== WORKING DATA

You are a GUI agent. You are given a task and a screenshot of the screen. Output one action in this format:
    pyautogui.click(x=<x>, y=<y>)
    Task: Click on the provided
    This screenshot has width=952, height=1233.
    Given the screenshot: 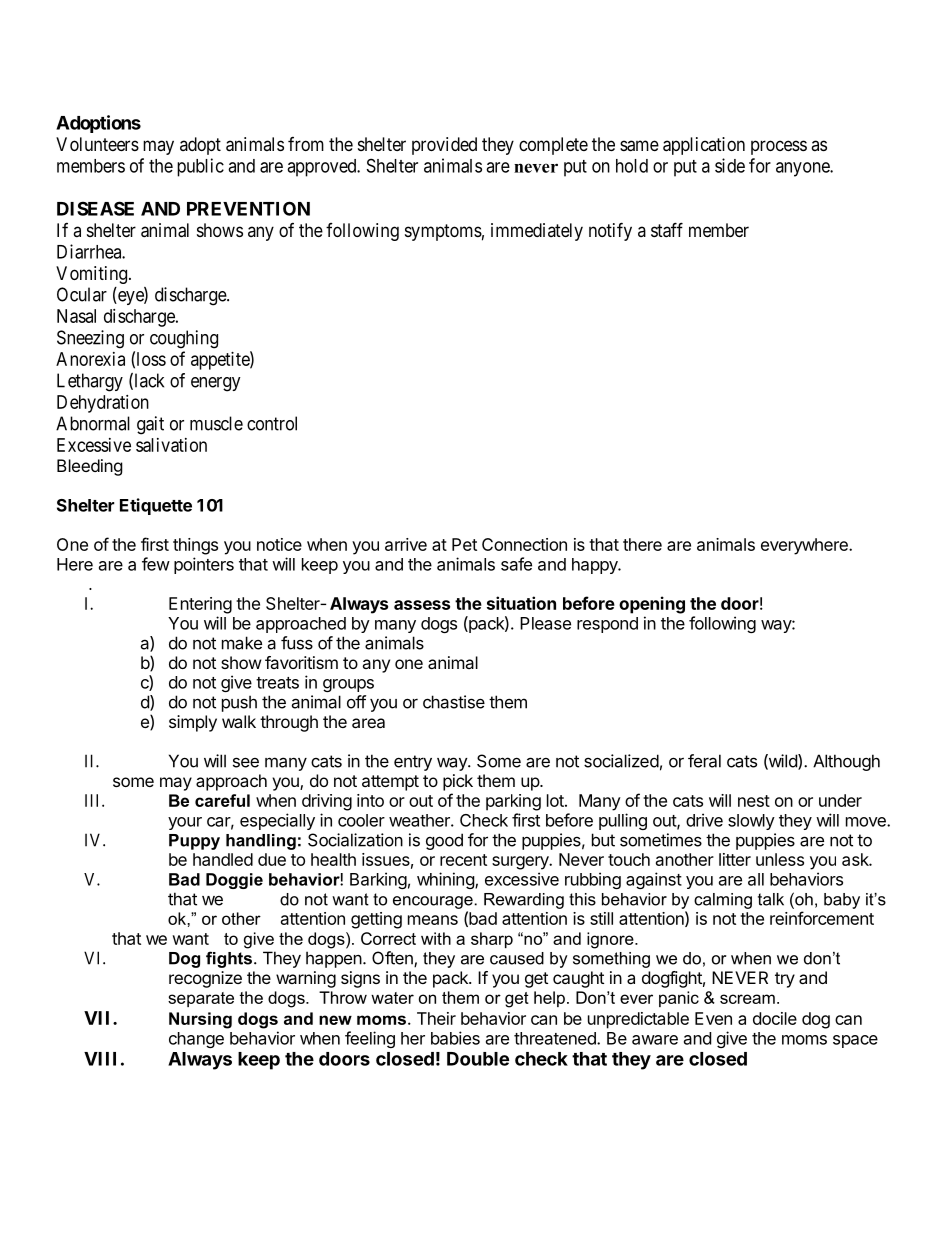 What is the action you would take?
    pyautogui.click(x=444, y=146)
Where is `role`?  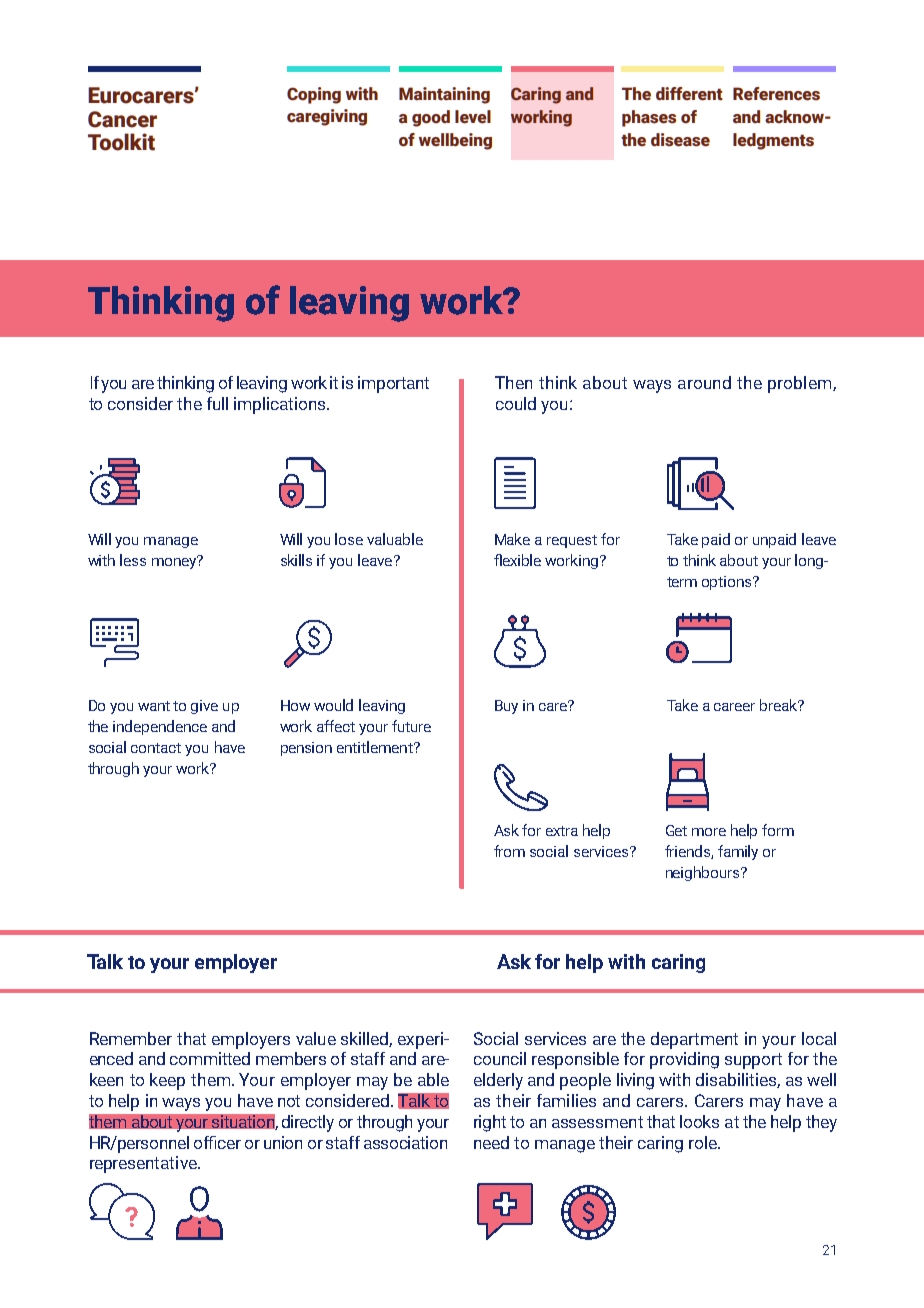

====

■ **PROMPT**
Copy everything from the start of the rows down to the line containing "This screenshot has", with both ends included, word for word. Give nothing else.

■ **TASK RESULT**
You are a GUI agent. You are given a task and a screenshot of the screen. Output one action in this format:
    pyautogui.click(x=<x>, y=<y>)
    Task: Click on the provided
    This screenshot has width=952, height=1233.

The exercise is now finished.